= Stored dataset items =
----------------------------------------

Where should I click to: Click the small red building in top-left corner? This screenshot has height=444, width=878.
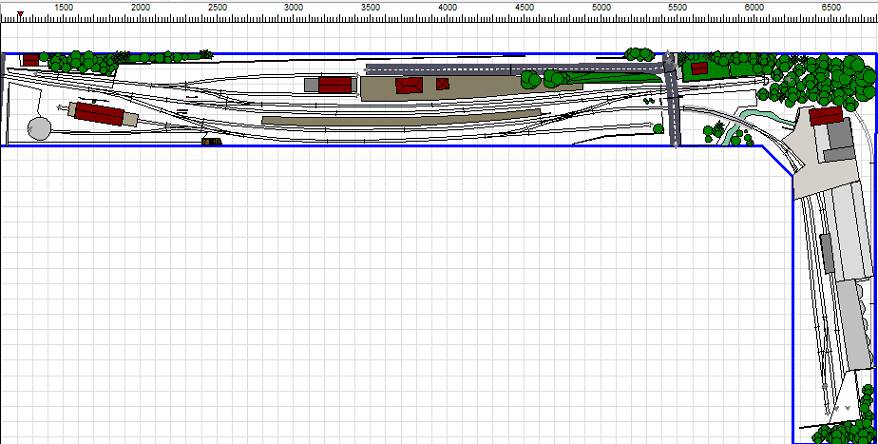pos(31,60)
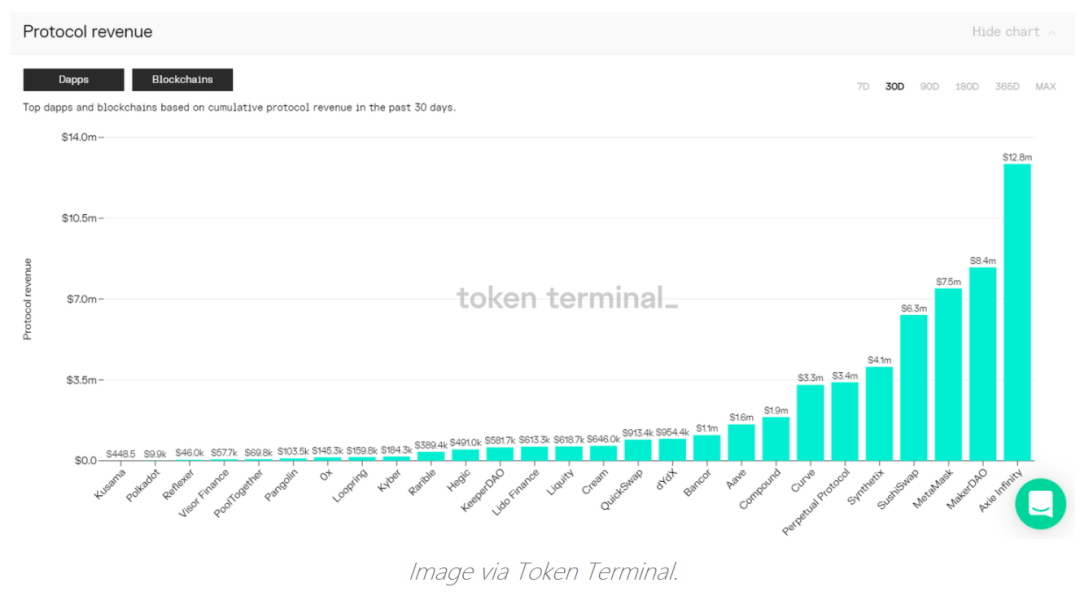
Task: Select the Blockchains filter button
Action: pyautogui.click(x=182, y=80)
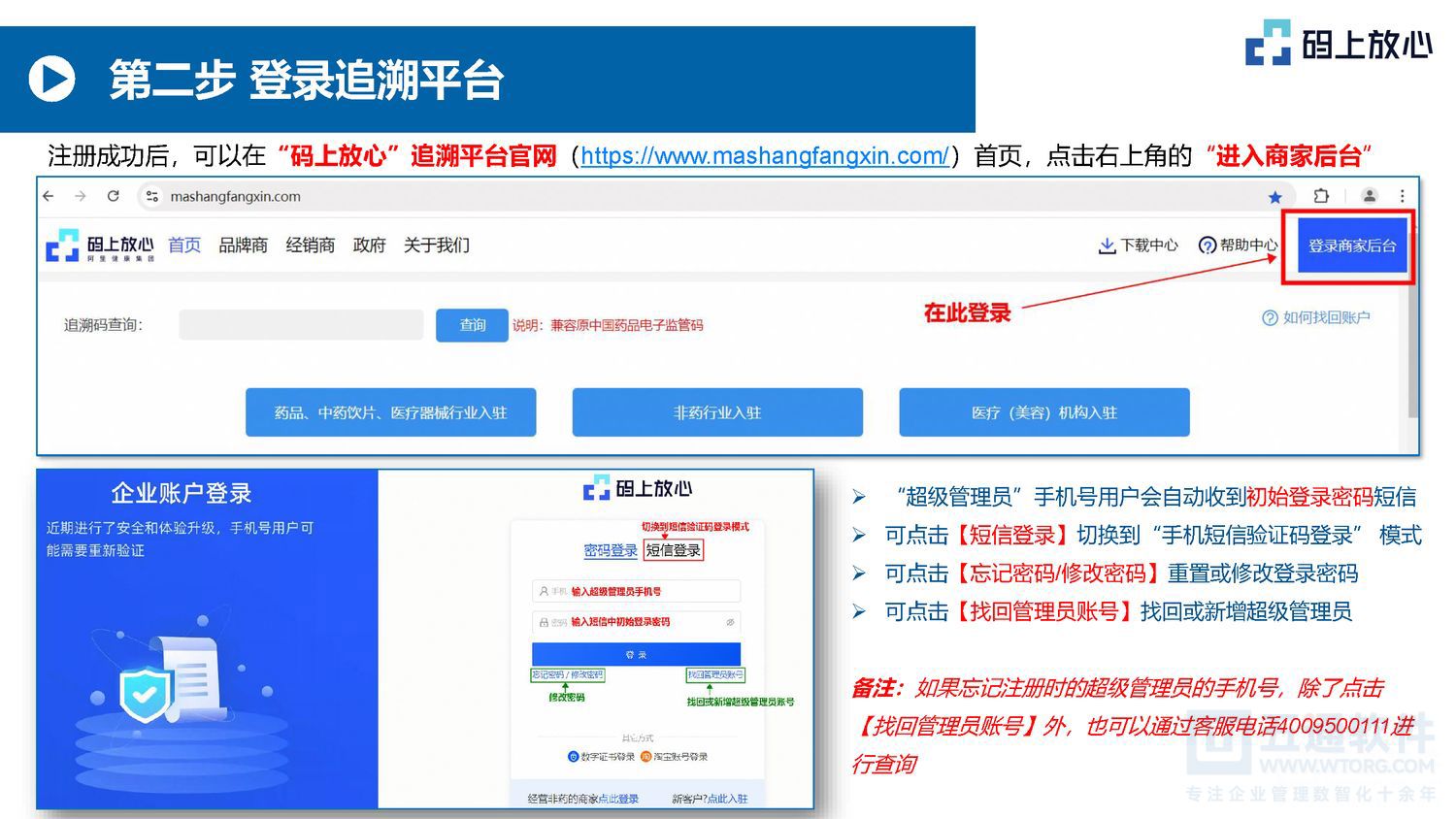Open the browser extensions dropdown

coord(1320,196)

----------------------------------------

= GIVEN TASK =
Locate every one of the lines above that contains the word "click", and copy each of those lines.

= THE SOLUTION =
Where should I click to: Click the small red building in top-left corner? This screenshot has height=444, width=878.
Action: pyautogui.click(x=182, y=80)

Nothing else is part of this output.